++++ Information given

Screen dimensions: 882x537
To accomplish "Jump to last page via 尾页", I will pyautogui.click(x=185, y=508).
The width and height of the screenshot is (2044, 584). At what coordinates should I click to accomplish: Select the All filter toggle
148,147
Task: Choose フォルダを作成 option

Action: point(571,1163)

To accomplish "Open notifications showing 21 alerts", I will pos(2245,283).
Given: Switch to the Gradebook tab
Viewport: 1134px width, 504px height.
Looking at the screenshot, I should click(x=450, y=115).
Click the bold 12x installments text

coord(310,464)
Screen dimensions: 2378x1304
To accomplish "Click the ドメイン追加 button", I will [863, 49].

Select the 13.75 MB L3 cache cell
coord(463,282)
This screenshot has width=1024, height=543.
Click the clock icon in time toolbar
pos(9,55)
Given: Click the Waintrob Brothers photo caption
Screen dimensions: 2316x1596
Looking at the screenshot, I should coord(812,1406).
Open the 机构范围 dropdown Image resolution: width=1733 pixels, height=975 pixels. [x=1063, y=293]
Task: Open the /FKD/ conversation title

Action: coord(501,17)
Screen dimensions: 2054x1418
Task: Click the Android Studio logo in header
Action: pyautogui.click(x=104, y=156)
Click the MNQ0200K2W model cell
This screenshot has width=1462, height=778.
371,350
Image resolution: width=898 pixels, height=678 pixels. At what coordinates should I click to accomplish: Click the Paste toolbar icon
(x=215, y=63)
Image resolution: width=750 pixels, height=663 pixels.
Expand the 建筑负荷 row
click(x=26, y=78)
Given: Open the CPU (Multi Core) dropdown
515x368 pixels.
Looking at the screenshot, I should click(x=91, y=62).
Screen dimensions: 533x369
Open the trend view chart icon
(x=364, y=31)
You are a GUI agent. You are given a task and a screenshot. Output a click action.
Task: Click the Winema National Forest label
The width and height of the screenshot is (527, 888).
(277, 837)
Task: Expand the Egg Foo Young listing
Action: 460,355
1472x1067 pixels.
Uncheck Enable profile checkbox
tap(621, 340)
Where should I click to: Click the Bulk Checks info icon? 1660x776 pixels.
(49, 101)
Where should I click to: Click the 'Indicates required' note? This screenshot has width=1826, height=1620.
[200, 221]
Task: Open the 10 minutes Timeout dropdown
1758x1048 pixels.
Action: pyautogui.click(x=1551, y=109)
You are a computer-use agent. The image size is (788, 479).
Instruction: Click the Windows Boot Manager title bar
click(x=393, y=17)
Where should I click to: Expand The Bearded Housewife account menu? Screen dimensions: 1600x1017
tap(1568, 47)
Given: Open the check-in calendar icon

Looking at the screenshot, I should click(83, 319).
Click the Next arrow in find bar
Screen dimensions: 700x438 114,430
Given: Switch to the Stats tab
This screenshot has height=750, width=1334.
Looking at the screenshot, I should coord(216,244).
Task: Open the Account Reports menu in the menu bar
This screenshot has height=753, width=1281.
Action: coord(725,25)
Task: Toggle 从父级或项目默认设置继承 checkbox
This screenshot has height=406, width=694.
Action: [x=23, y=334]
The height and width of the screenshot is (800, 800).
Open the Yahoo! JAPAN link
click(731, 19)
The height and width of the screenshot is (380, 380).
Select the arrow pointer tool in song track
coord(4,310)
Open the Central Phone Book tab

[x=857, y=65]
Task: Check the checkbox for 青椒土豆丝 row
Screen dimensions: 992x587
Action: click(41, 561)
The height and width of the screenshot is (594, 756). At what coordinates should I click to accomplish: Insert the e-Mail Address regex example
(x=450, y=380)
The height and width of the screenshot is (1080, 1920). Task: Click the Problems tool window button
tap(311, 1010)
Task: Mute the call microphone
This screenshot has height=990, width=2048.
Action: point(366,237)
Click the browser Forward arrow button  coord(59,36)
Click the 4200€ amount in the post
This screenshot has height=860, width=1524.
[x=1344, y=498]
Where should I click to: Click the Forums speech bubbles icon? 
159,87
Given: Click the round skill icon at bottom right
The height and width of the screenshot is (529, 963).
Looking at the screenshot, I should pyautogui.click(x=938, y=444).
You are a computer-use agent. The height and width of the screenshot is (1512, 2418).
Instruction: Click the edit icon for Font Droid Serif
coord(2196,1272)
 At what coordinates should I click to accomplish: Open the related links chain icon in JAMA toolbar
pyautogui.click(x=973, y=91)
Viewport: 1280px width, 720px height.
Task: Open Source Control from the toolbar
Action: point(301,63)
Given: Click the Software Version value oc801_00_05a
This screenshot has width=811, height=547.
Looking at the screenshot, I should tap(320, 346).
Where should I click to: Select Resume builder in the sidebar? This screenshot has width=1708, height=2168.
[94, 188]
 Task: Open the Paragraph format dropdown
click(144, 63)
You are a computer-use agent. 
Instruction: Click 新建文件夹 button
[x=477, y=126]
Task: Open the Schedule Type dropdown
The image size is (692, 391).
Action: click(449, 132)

++++++++

◆ **What you should do**: Print the listing above again, line for line and unchanged from first line to last.

◆ **Result of this exercise**:
Screen dimensions: 882x537
To accomplish "Jump to last page via 尾页", I will pyautogui.click(x=185, y=508).
The width and height of the screenshot is (2044, 584). At what coordinates should I click to accomplish: Select the All filter toggle
148,147
Task: Choose フォルダを作成 option

Action: point(571,1163)

To accomplish "Open notifications showing 21 alerts", I will pos(2245,283).
Given: Switch to the Gradebook tab
Viewport: 1134px width, 504px height.
Looking at the screenshot, I should click(x=450, y=115).
Click the bold 12x installments text

coord(310,464)
Screen dimensions: 2378x1304
To accomplish "Click the ドメイン追加 button", I will [863, 49].

Select the 13.75 MB L3 cache cell
coord(463,282)
This screenshot has width=1024, height=543.
Click the clock icon in time toolbar
pos(9,55)
Given: Click the Waintrob Brothers photo caption
Screen dimensions: 2316x1596
Looking at the screenshot, I should coord(812,1406).
Open the 机构范围 dropdown Image resolution: width=1733 pixels, height=975 pixels. [x=1063, y=293]
Task: Open the /FKD/ conversation title

Action: coord(501,17)
Screen dimensions: 2054x1418
Task: Click the Android Studio logo in header
Action: pyautogui.click(x=104, y=156)
Click the MNQ0200K2W model cell
This screenshot has width=1462, height=778.
371,350
Image resolution: width=898 pixels, height=678 pixels. At what coordinates should I click to accomplish: Click the Paste toolbar icon
(x=215, y=63)
Image resolution: width=750 pixels, height=663 pixels.
Expand the 建筑负荷 row
click(x=26, y=78)
Given: Open the CPU (Multi Core) dropdown
515x368 pixels.
Looking at the screenshot, I should click(x=91, y=62).
Screen dimensions: 533x369
Open the trend view chart icon
(x=364, y=31)
You are a GUI agent. You are given a task and a screenshot. Output a click action.
Task: Click the Winema National Forest label
The width and height of the screenshot is (527, 888).
(277, 837)
Task: Expand the Egg Foo Young listing
Action: 460,355
1472x1067 pixels.
Uncheck Enable profile checkbox
tap(621, 340)
Where should I click to: Click the Bulk Checks info icon? 1660x776 pixels.
(49, 101)
Where should I click to: Click the 'Indicates required' note? This screenshot has width=1826, height=1620.
[200, 221]
Task: Open the 10 minutes Timeout dropdown
1758x1048 pixels.
Action: pyautogui.click(x=1551, y=109)
You are a computer-use agent. The image size is (788, 479).
Instruction: Click the Windows Boot Manager title bar
click(x=393, y=17)
Where should I click to: Expand The Bearded Housewife account menu? Screen dimensions: 1600x1017
tap(1568, 47)
Given: Open the check-in calendar icon

Looking at the screenshot, I should click(83, 319).
Click the Next arrow in find bar
Screen dimensions: 700x438 114,430
Given: Switch to the Stats tab
This screenshot has height=750, width=1334.
Looking at the screenshot, I should coord(216,244).
Task: Open the Account Reports menu in the menu bar
This screenshot has height=753, width=1281.
Action: coord(725,25)
Task: Toggle 从父级或项目默认设置继承 checkbox
This screenshot has height=406, width=694.
Action: [x=23, y=334]
The height and width of the screenshot is (800, 800).
Open the Yahoo! JAPAN link
click(731, 19)
The height and width of the screenshot is (380, 380).
Select the arrow pointer tool in song track
coord(4,310)
Open the Central Phone Book tab

[x=857, y=65]
Task: Check the checkbox for 青椒土豆丝 row
Screen dimensions: 992x587
Action: click(41, 561)
The height and width of the screenshot is (594, 756). At what coordinates should I click to accomplish: Insert the e-Mail Address regex example
(x=450, y=380)
The height and width of the screenshot is (1080, 1920). Task: Click the Problems tool window button
tap(311, 1010)
Task: Mute the call microphone
This screenshot has height=990, width=2048.
Action: point(366,237)
Click the browser Forward arrow button  coord(59,36)
Click the 4200€ amount in the post
This screenshot has height=860, width=1524.
[x=1344, y=498]
Where should I click to: Click the Forums speech bubbles icon? 
159,87
Given: Click the round skill icon at bottom right
The height and width of the screenshot is (529, 963).
Looking at the screenshot, I should pyautogui.click(x=938, y=444).
You are a computer-use agent. The height and width of the screenshot is (1512, 2418).
Instruction: Click the edit icon for Font Droid Serif
coord(2196,1272)
 At what coordinates should I click to accomplish: Open the related links chain icon in JAMA toolbar
pyautogui.click(x=973, y=91)
Viewport: 1280px width, 720px height.
Task: Open Source Control from the toolbar
Action: point(301,63)
Given: Click the Software Version value oc801_00_05a
This screenshot has width=811, height=547.
Looking at the screenshot, I should tap(320, 346).
Where should I click to: Select Resume builder in the sidebar? This screenshot has width=1708, height=2168.
[94, 188]
 Task: Open the Paragraph format dropdown
click(144, 63)
You are a computer-use agent. 
Instruction: Click 新建文件夹 button
[x=477, y=126]
Task: Open the Schedule Type dropdown
The image size is (692, 391).
Action: click(449, 132)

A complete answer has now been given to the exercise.